— Exercise details —
Look through the records, and wherever the string "computer" turns up, copy out that line.

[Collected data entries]
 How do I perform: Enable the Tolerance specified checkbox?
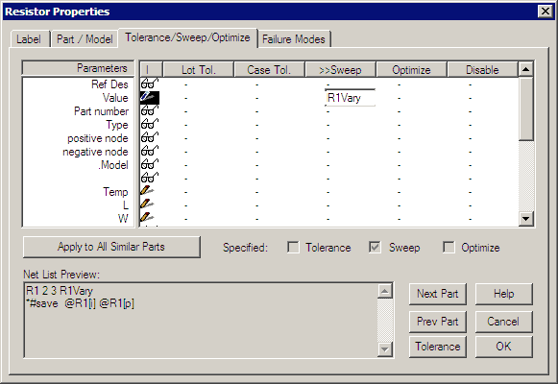pyautogui.click(x=293, y=247)
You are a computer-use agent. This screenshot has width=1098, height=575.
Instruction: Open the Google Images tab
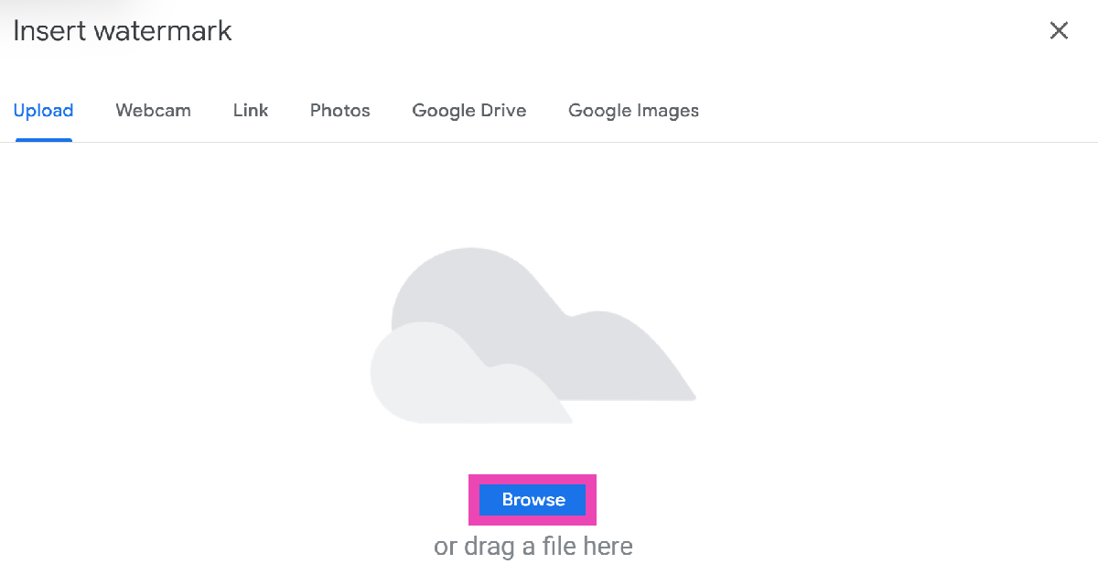point(633,111)
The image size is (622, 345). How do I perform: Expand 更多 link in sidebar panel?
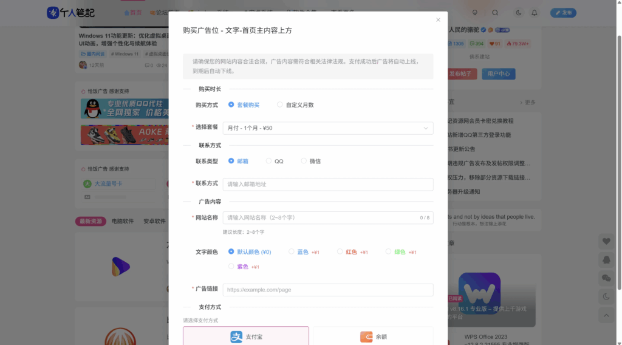click(528, 103)
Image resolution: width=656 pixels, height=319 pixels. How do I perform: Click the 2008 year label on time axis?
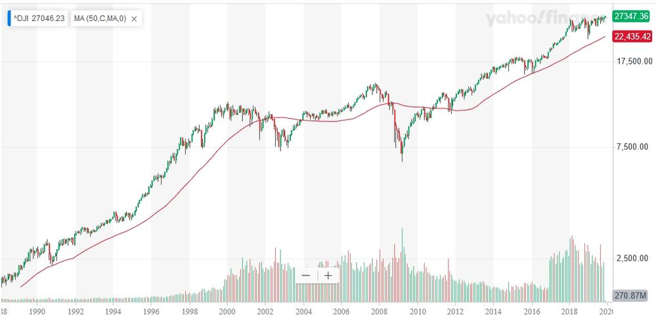380,312
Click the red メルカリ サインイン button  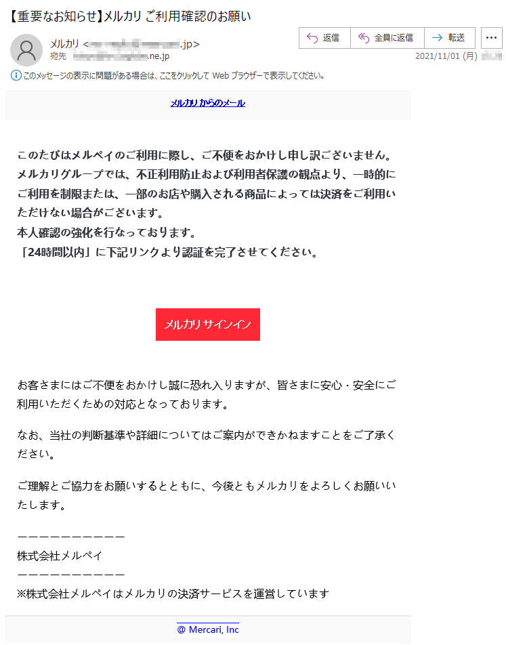point(208,324)
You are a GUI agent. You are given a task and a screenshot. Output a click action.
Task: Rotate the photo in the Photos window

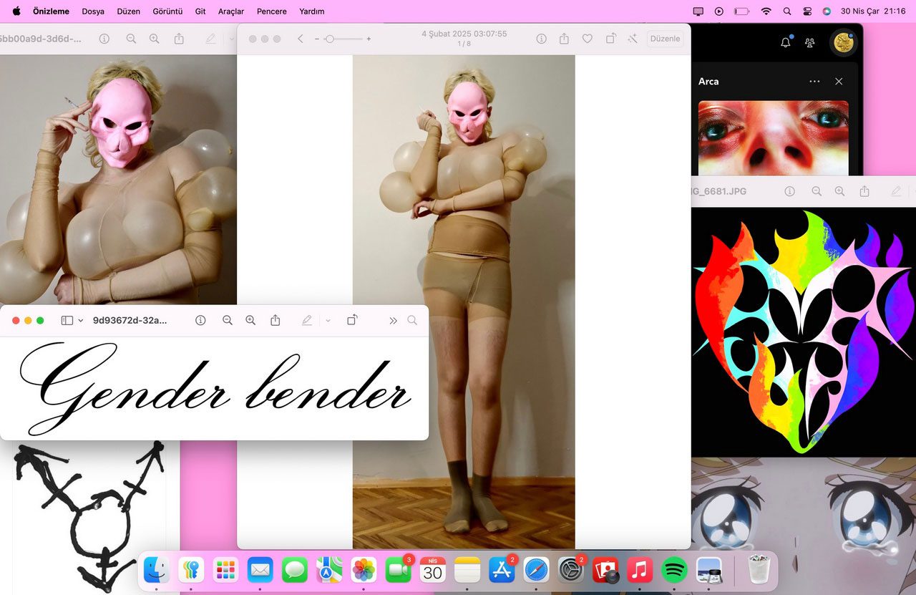[610, 39]

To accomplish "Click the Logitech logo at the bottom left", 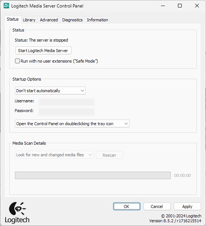I will tap(17, 213).
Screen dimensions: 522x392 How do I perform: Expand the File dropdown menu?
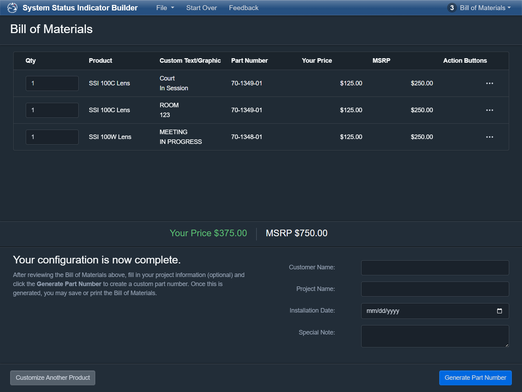click(165, 8)
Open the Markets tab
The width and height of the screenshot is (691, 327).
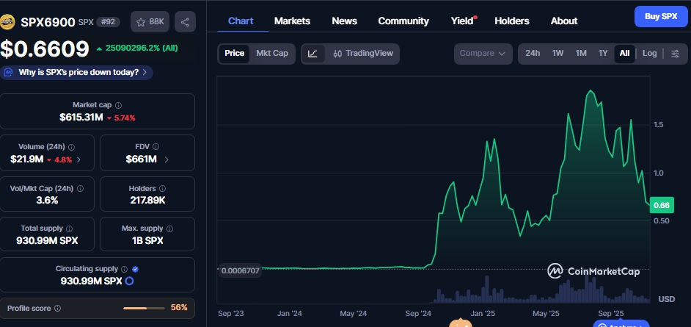tap(292, 21)
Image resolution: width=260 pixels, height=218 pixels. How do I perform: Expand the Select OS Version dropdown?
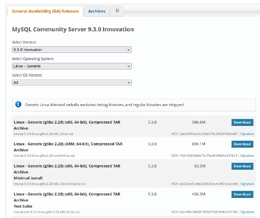[72, 83]
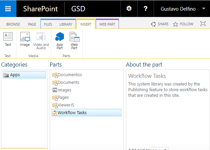The width and height of the screenshot is (210, 150).
Task: Switch to the LIBRARY tab
Action: (66, 24)
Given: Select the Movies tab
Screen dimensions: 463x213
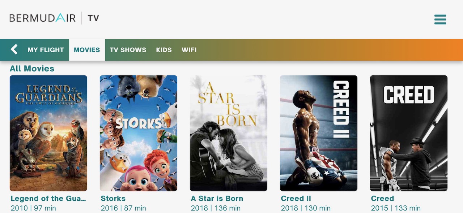Looking at the screenshot, I should coord(87,50).
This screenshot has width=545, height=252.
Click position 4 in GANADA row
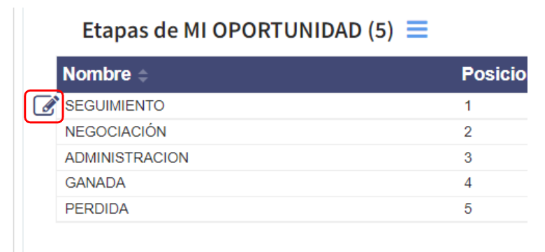468,183
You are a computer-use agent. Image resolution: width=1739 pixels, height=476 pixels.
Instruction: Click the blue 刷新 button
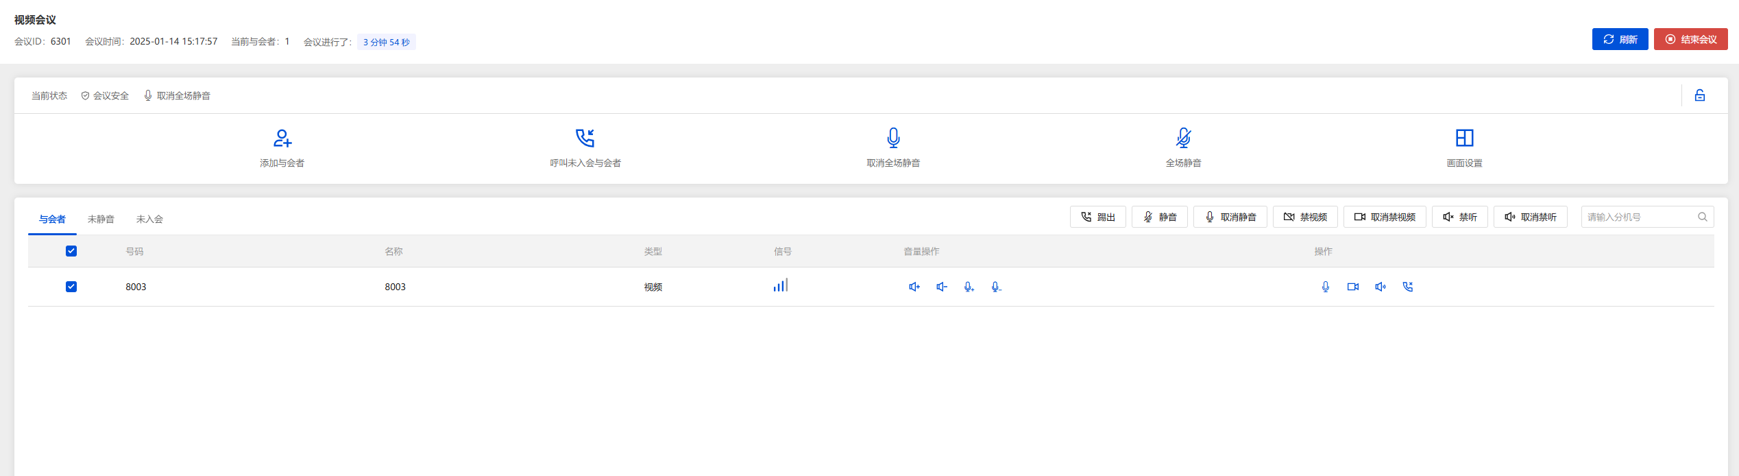pos(1620,39)
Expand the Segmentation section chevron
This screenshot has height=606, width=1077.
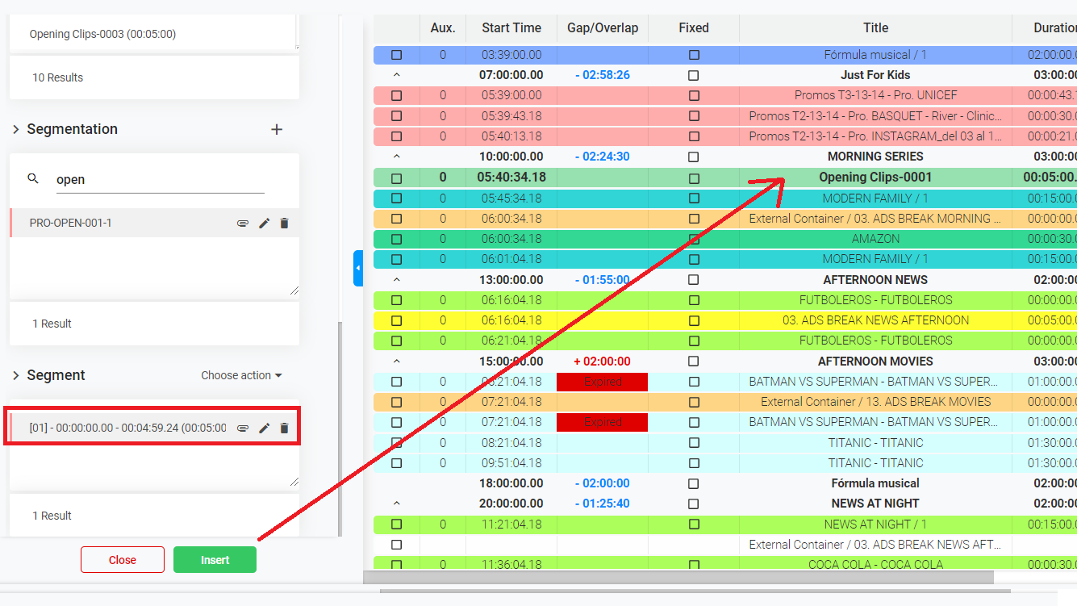(x=15, y=129)
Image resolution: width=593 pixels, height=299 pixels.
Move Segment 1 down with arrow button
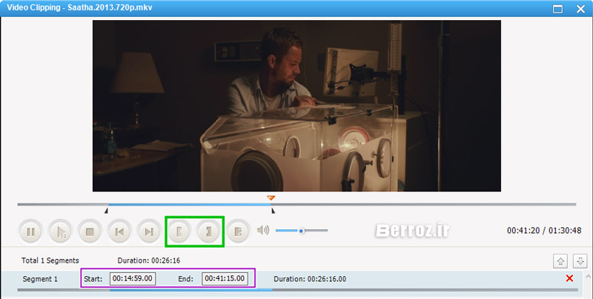click(580, 260)
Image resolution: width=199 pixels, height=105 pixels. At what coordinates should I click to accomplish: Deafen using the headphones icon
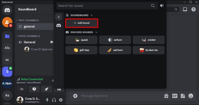pyautogui.click(x=54, y=100)
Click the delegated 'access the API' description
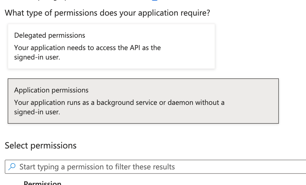The width and height of the screenshot is (306, 185). point(87,48)
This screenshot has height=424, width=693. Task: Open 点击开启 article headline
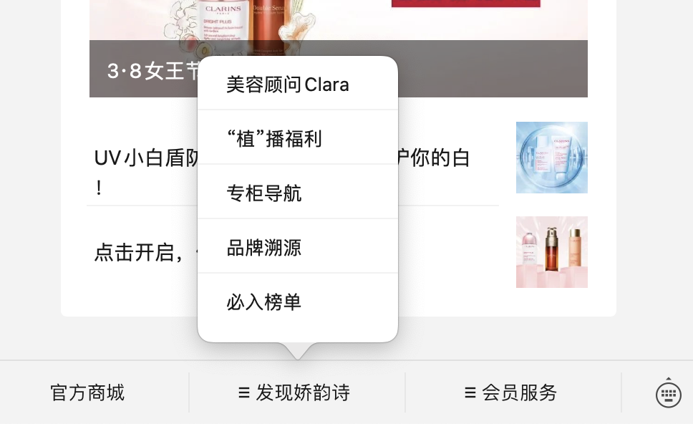coord(146,253)
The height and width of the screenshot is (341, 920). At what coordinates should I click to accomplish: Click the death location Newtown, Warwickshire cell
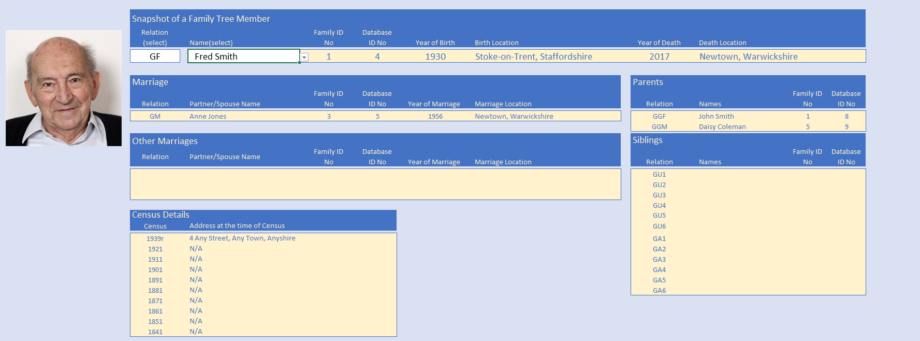click(748, 56)
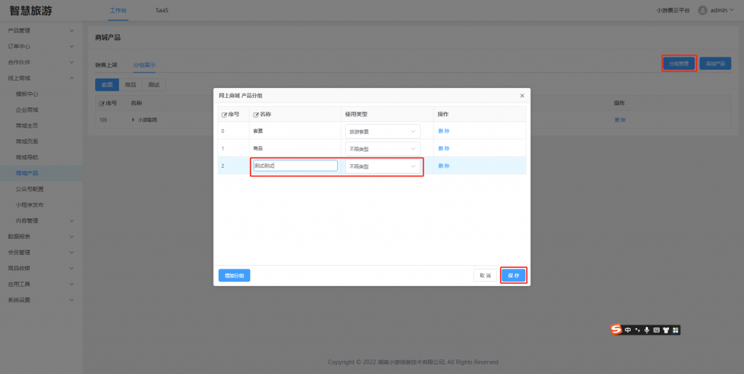The width and height of the screenshot is (744, 374).
Task: Open the 使用类型 dropdown for row 套票
Action: [383, 131]
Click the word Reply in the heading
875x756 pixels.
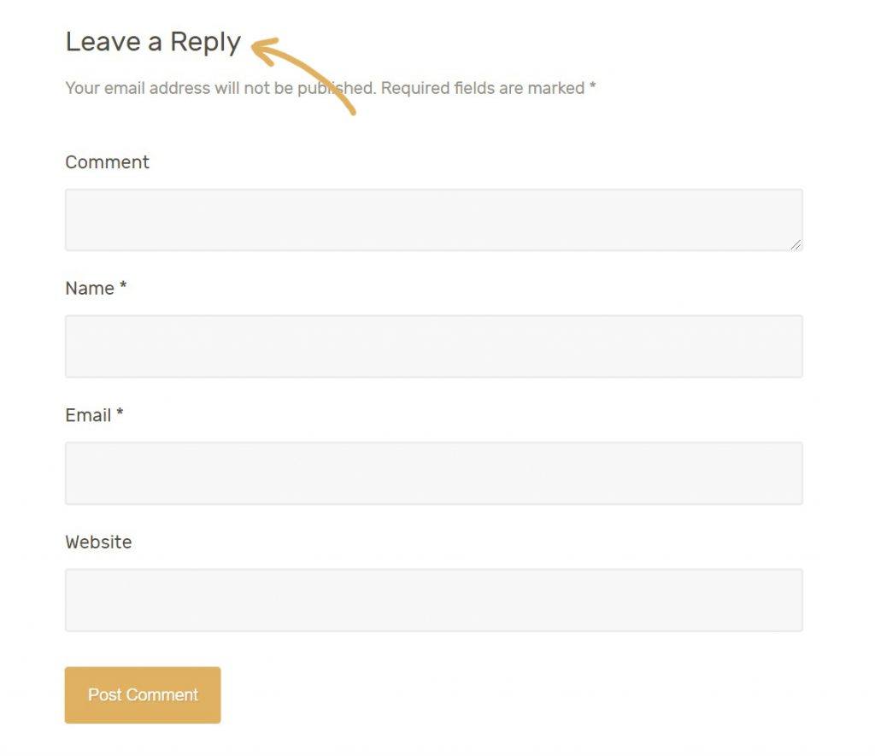click(x=205, y=43)
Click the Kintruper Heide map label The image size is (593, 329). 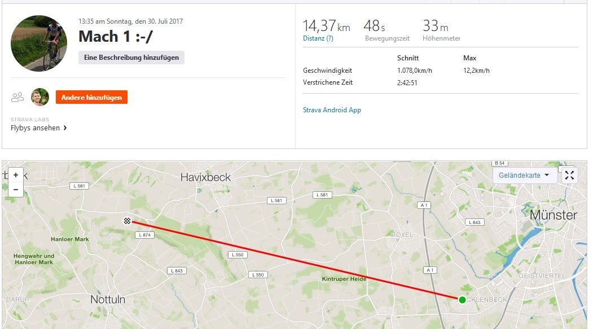344,279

— Result of this exercise —
You are a computer-use agent. This screenshot has width=1098, height=575.
You are a computer-use agent. Image resolution: width=1739 pixels, height=476 pixels.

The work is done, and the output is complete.